» INSTRUCCIONES:
- 1) Responde a estas preguntas sobre el texto citado, una por línea:
(a) ¿Quién seleccionó los textos?
(b) ¿A qué se adhiere la persona para mantener su subsistencia?
(c) ¿Cuáles son las tres dimensiones de la persona?
- 2) Indica si cada afirmación concuerda con el texto citado. Responde sí o no y cita las palabras del texto que lo deciden.
(a) La persona desarrolla la singularidad de su vocación mediante actos creadores.
(b) La dimensión que se dirige hacia lo alto lleva a la persona hacia una comunión.
(c) Emmanuel Mounier seleccionó los textos.
- 3) Transcribe sin cambios todo lo que va desde "Una persona es" hasta "de la persona." en el texto citado.

» TEXTO CITADO:
***

Identidad

El valor de lo eterno en el compromiso de la acción personal - Emmanuel Mounier

Textos seleccionados por Carlos Díaz

Una persona es un ser espiritual constituido como tal por una manera de subsistencia y de independencia en su ser, ella mantiene esta subsistencia por su adhesión a una jerarquía de valores libremente adoptados, asimilados y vividos por un compromiso responsable y una constante conversión; ella unifica así toda su actividad en la libertad y desarrolla por añadidura a golpe de actos creadores la singularidad de su vocación. La persona es en todo hombre una tensión entre sus tres dimensiones espirituales: la que sale de lo bajo y se encarna en un cuerpo; la que se dirige hacia lo alto y lo lleva a lo universal; la que se dirige hacia lo extenso y la lleva hacia una comunión. Vocación, encarnación, comunión son las tres dimensiones de la persona.

***

» REGISTROS DE DATOS:
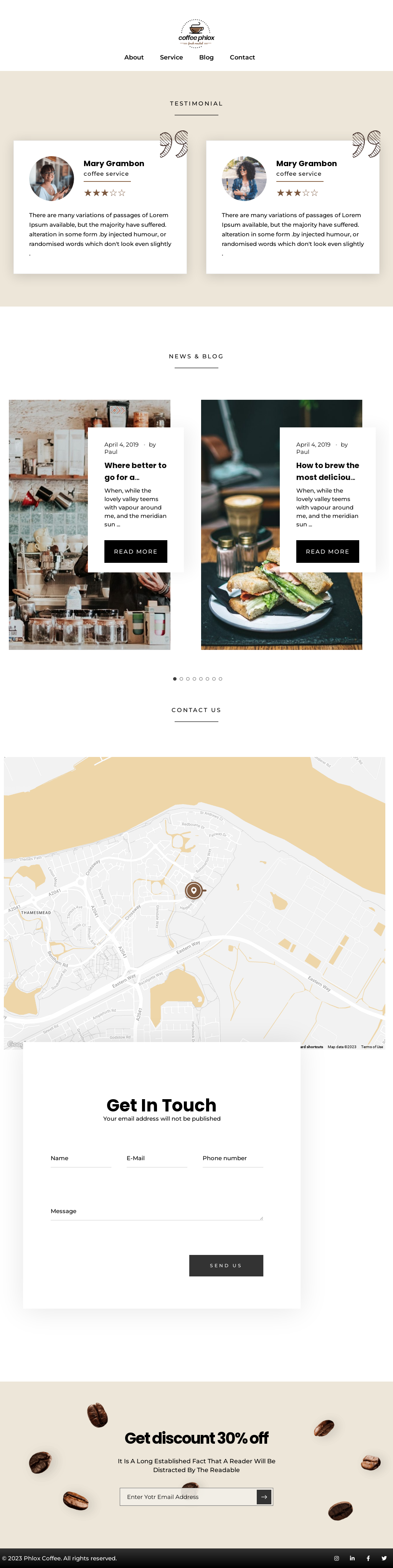The image size is (393, 1568).
Task: Open Facebook icon in footer
Action: tap(368, 1558)
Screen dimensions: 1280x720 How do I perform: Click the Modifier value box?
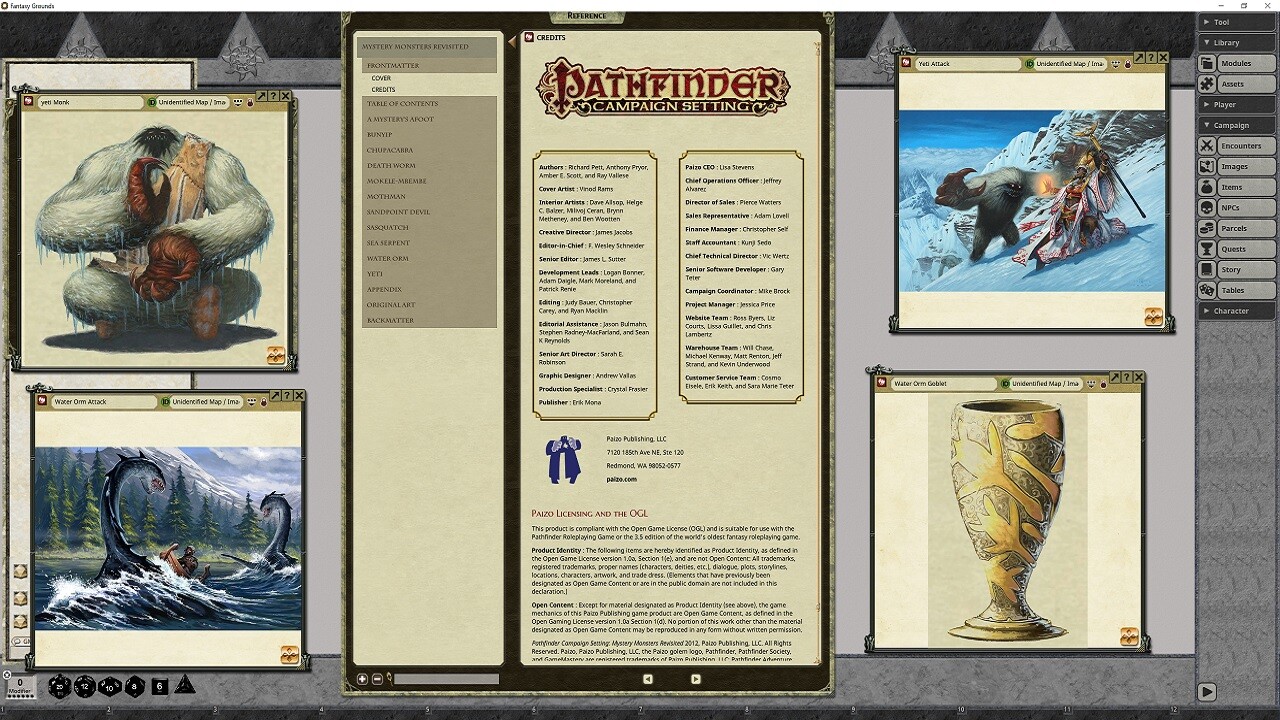20,684
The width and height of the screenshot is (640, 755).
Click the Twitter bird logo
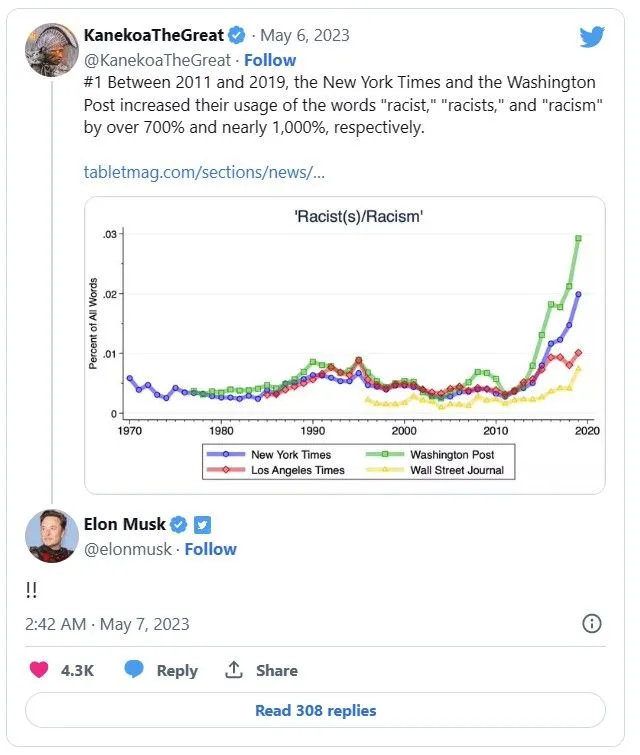(x=592, y=38)
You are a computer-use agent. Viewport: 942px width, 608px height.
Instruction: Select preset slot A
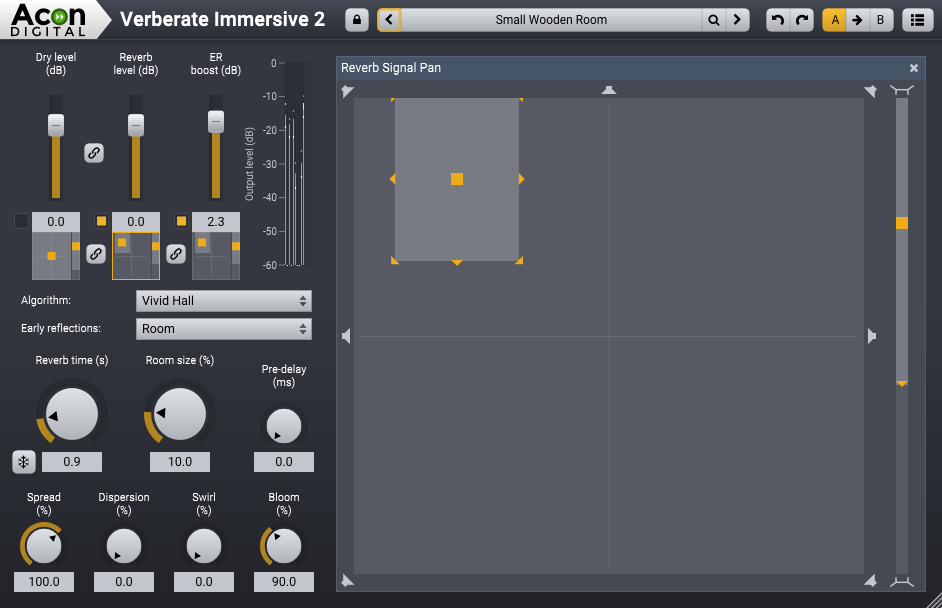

***

» RESPUESTAS ESPERADAS:
- 1)
(a) Carlos Díaz.
(b) A una jerarquía de valores libremente adoptados, asimilados y vividos por un compromiso responsable y una constante conversión.
(c) Vocación, encarnación y comunión.

- 2)
(a) Sí: "desarrolla por añadidura a golpe de actos creadores la singularidad de su vocación".
(b) No: "la que se dirige hacia lo alto y lo lleva a lo universal".
(c) No: "Textos seleccionados por Carlos Díaz".

- 3)
Una persona es un ser espiritual constituido como tal por una manera de subsistencia y de independencia en su ser, ella mantiene esta subsistencia por su adhesión a una jerarquía de valores libremente adoptados, asimilados y vividos por un compromiso responsable y una constante conversión; ella unifica así toda su actividad en la libertad y desarrolla por añadidura a golpe de actos creadores la singularidad de su vocación. La persona es en todo hombre una tensión entre sus tres dimensiones espirituales: la que sale de lo bajo y se encarna en un cuerpo; la que se dirige hacia lo alto y lo lleva a lo universal; la que se dirige hacia lo extenso y la lleva hacia una comunión. Vocación, encarnación, comunión son las tres dimensiones de la persona.